Cartão Jaé: após filas e reclamações, secretário cobra mudanças da empresa

Filas nos postos de atendimento para pedir o cartão Jaé

Com a proximidade da obrigatoriedade do Cartão Jaé para acessar os transportes municipais do Rio, usuários enfrentam filas enormes, falta de estrutura, idosos passando mal e desorganização nos postos de atendimento. A partir de 5 de julho, o bilhete será obrigatório para gratuidades e, em 2 de agosto, para o público geral.

De acordo com reportagem de Jéssica Marques, do jornal Extra, o secretário municipal de Envelhecimento Saudável e Qualidade de Vida, Felipe Michel, afirmou que a responsabilidade pelos problemas é da empresa que opera o sistema Jaé. Segundo ele, a Prefeitura está acompanhando de perto e já cobrou ações imediatas.

A prefeitura não está tendo dificuldade nenhuma em administrar. São erros do Jaé (empresa) e eles vão corrigir. Mas volto a falar, como o prefeito colocou: toda mudança tem esse período de maturação, de erros e acertos. O que importa é sentar, corrigir e botar em prática os acertos em cima dos erros — afirmou Felipe Michel, em depoimento ao jornal Extra.

O secretário garantiu que, a partir de segunda-feira, serão implementadas medidas emergenciais para melhorar a situação nos postos. Entre elas, estão a instalação de cadeiras, distribuição de água, ampliação das equipes e uso de tablets para agilizar o atendimento.

Os maiores problemas foram registrados nos postos da Cidade Nova, Madureira e Engenhão. Usuários relataram espera de horas, falta de cadeiras, ausência de água e casos em que, mesmo com agendamento e confirmação, os cartões não estavam prontos ou sequer apareciam no sistema.

Pessoas com problemas de circulação no joelho e outras condições associadas à idade não podem ficar horas em pé. Já cobramos essas medidas. A empresa se comprometeu a garantir estrutura mínima em todos os postos. Os de maior movimento terão reforço especial — completou Michel, em depoimento ao jornal Extra.

Uma reunião emergencial está marcada para sexta-feira entre a Prefeitura, a Secretaria Municipal de Transportes (SMTR) e a empresa responsável pelo Cartão Jaé. A expectativa é discutir soluções rápidas para o colapso no atendimento, faltando pouco mais de 15 dias para a mudança.

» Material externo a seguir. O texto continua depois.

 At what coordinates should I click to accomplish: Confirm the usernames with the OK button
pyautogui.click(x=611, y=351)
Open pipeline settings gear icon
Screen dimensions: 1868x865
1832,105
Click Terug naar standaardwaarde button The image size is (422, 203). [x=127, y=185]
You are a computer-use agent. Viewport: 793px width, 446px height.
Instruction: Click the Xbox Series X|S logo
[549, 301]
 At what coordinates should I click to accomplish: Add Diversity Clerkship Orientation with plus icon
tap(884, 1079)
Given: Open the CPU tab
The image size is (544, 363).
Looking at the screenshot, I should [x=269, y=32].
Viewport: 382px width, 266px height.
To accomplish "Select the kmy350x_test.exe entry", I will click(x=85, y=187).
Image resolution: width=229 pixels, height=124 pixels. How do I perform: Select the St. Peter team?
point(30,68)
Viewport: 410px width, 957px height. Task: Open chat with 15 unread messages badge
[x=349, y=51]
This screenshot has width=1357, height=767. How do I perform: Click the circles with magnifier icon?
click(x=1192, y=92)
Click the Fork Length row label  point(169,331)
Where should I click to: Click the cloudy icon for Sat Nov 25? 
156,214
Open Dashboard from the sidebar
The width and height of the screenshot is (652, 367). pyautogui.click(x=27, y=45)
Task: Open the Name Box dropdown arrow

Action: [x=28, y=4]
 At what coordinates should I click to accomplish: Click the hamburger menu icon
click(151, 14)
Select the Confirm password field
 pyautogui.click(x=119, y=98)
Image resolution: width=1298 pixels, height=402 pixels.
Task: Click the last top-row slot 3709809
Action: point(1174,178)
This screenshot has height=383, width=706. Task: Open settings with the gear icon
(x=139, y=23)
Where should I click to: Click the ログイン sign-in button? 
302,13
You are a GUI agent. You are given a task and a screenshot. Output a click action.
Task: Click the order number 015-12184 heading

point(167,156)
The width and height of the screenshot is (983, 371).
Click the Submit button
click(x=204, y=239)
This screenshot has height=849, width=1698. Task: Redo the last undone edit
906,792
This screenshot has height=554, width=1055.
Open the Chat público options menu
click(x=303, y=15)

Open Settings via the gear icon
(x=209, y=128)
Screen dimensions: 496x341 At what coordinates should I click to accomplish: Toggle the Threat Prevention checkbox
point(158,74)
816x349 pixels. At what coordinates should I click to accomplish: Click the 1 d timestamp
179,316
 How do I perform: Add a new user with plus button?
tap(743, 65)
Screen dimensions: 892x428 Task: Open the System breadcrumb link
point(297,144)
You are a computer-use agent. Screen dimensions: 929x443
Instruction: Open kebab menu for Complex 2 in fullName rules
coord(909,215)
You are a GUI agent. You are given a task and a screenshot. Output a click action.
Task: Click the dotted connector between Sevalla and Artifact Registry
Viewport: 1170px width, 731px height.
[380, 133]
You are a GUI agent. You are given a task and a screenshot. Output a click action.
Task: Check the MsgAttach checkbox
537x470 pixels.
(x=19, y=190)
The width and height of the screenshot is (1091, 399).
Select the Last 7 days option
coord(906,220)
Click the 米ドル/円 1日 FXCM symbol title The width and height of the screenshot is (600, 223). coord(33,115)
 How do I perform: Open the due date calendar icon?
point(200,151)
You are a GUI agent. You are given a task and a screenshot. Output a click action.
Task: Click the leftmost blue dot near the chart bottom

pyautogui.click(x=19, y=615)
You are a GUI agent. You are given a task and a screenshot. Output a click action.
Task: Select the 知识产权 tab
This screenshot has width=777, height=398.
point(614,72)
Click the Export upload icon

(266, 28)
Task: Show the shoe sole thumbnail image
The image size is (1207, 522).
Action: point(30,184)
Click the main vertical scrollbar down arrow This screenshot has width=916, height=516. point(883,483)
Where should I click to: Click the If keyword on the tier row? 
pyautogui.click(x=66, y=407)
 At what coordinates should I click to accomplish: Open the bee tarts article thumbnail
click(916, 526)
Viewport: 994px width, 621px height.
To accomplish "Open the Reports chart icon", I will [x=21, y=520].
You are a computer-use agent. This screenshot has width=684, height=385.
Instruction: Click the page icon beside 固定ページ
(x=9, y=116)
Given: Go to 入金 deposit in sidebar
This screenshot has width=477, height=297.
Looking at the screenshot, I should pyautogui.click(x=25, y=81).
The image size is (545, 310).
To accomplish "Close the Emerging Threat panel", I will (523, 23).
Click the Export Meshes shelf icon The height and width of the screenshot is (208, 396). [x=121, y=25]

Outra reclamação recorrente envolve a entrega domiciliar dos cartões. Apesar da promessa de entrega em até dez dias úteis para quem faz o pedido online, muitos beneficiários alegam que aguardam há meses. Isso tem obrigado principalmente idosos a enfrentarem as filas para buscar presencialmente o bilhete que deveria ser entregue em casa.

Concordo plenamente. Também identificamos esses casos. São erros operacionais que precisam ser corrigidos — afirmou o secretário.

Além de reforçar a estrutura dos postos existentes, a Prefeitura abrirá pontos emergenciais nas Casas de Convivência de Botafogo, Madureira e na sede da Secretaria, no Centro.

O secretário também ressaltou que os problemas não afetam apenas os cartões de gratuidade, mas todo o sistema, incluindo os bilhetes pagos. A cobrança da Prefeitura sobre a empresa é para garantir que, até o dia 5 de julho, tudo esteja regularizado, principalmente para o público idoso.

O mínimo que essas pessoas merecem é poder sentar, beber água e serem atendidas com rapidez. Estamos cobrando, acompanhando e fiscalizando de perto. O compromisso é garantir conforto e respeito — concluiu Michel, em depoimento ao jornal Extra.

Até o momento, a empresa Jaé não se pronunciou oficialmente sobre as falhas no atendimento.